Os Pontos de Cultura, iniciativas de base comunitária espalhadas por todo o Brasil, realizaram cerca de um milhão de atividades culturais gratuitas em 2024, beneficiando uma média de três milhões de pessoas por mês. Este vasto alcance, contudo, contrasta com as severas dificuldades enfrentadas na obtenção de recursos para sua manutenção, conforme um diagnóstico recente do Ministério da Cultura (MinC).

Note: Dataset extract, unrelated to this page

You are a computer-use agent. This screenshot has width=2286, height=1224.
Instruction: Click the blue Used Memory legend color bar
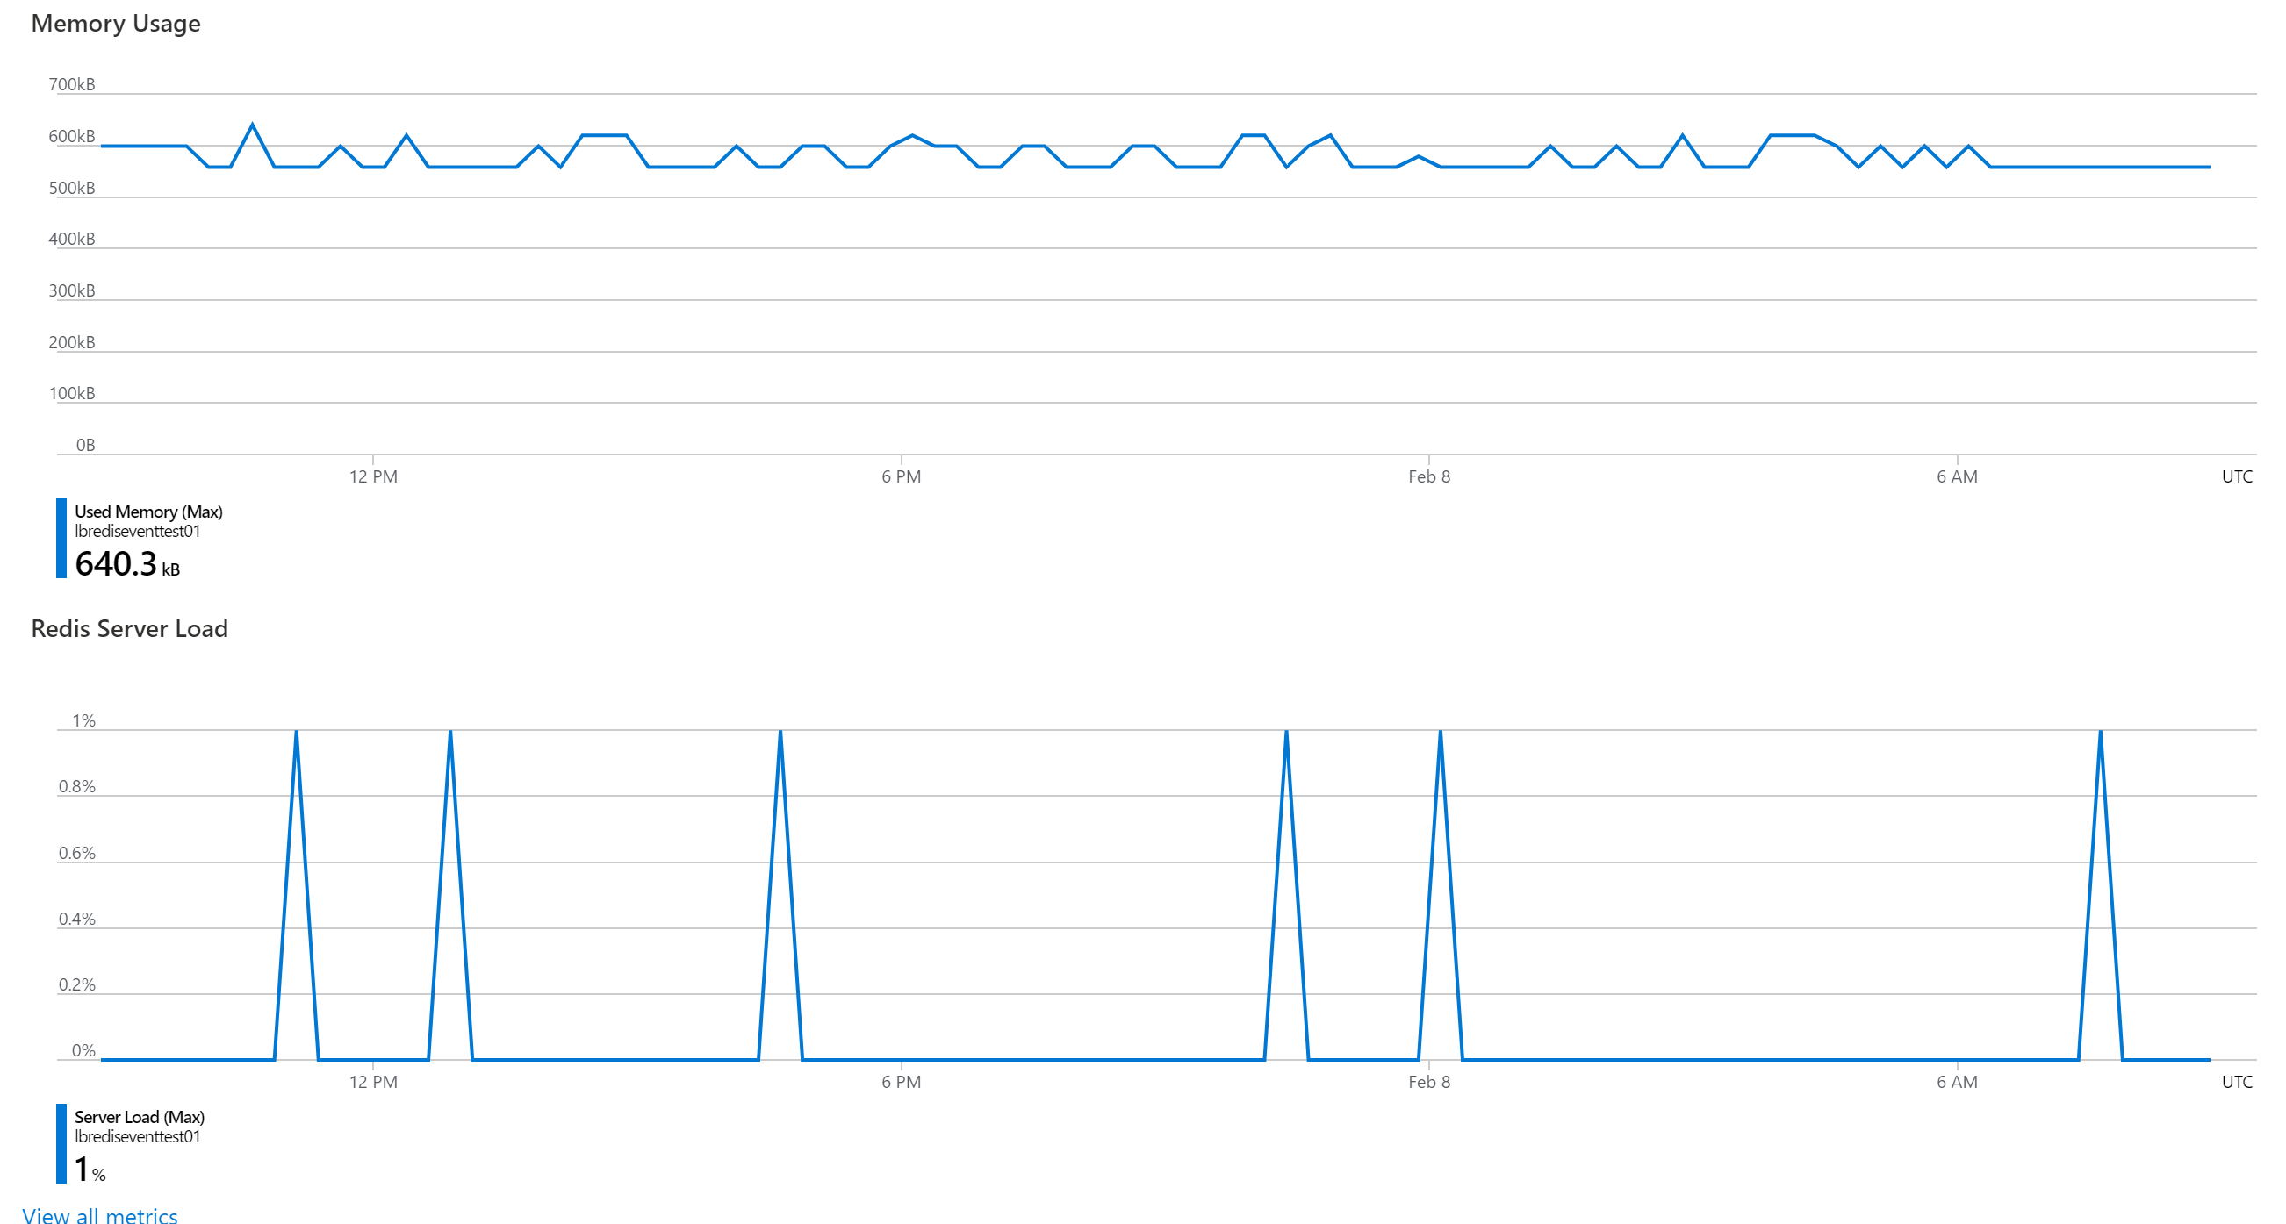pos(61,538)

O estudo, intitulado “Diagnóstico Econômico da Cultura Viva” e realizado em parceria com o Consórcio Universitário Cultura Viva (UFBA-UFF-UFPR), revela que a despeito da ampla oferta cultural, sete em cada dez pontos de cultura tiveram uma receita anual de até R$ 50 mil, e 26% operaram sem qualquer receita. O levantamento, que colheu dados entre julho e setembro do ano passado com base em atividades entre março de 2023 e fevereiro de 2025, analisou 2,4 mil respostas de pontos distribuídos em 867 municípios.
Atualmente, a rede de aproximadamente 16 mil pontos e pontões de cultura certificados pelo MinC, que forma o Plano Nacional de Cultura Viva, depende majoritariamente de recursos públicos, acessados por 76% das iniciativas nos últimos 24 meses. Em contrapartida, apenas 25% conseguiram apoio privado, e impressionantes 98% nunca tiveram acesso a linhas de crédito.
Além da escassez financeira, barreiras institucionais representam um entrave significativo. Cerca de 37% dos pontos operam na informalidade, sem CNPJ, e metade relatou dificuldades com burocracia e documentação. A falta de equipe é um problema para 30% das iniciativas, e 26% apontaram os prazos curtos em editais como um obstáculo. Para o professor Guilherme Varella, um dos coordenadores do consórcio pela UFBA, a pesquisa é fundamental para aprimorar políticas públicas e fortalecer os arranjos produtivos, solidários e criativos que sustentam a ação cultural comunitária. “O diagnóstico responde a uma demanda histórica da Rede Cultura Viva, que é transformar informações dispersas sobre a realidade econômica dessas iniciativas em uma base consistente de evidências”, explicou.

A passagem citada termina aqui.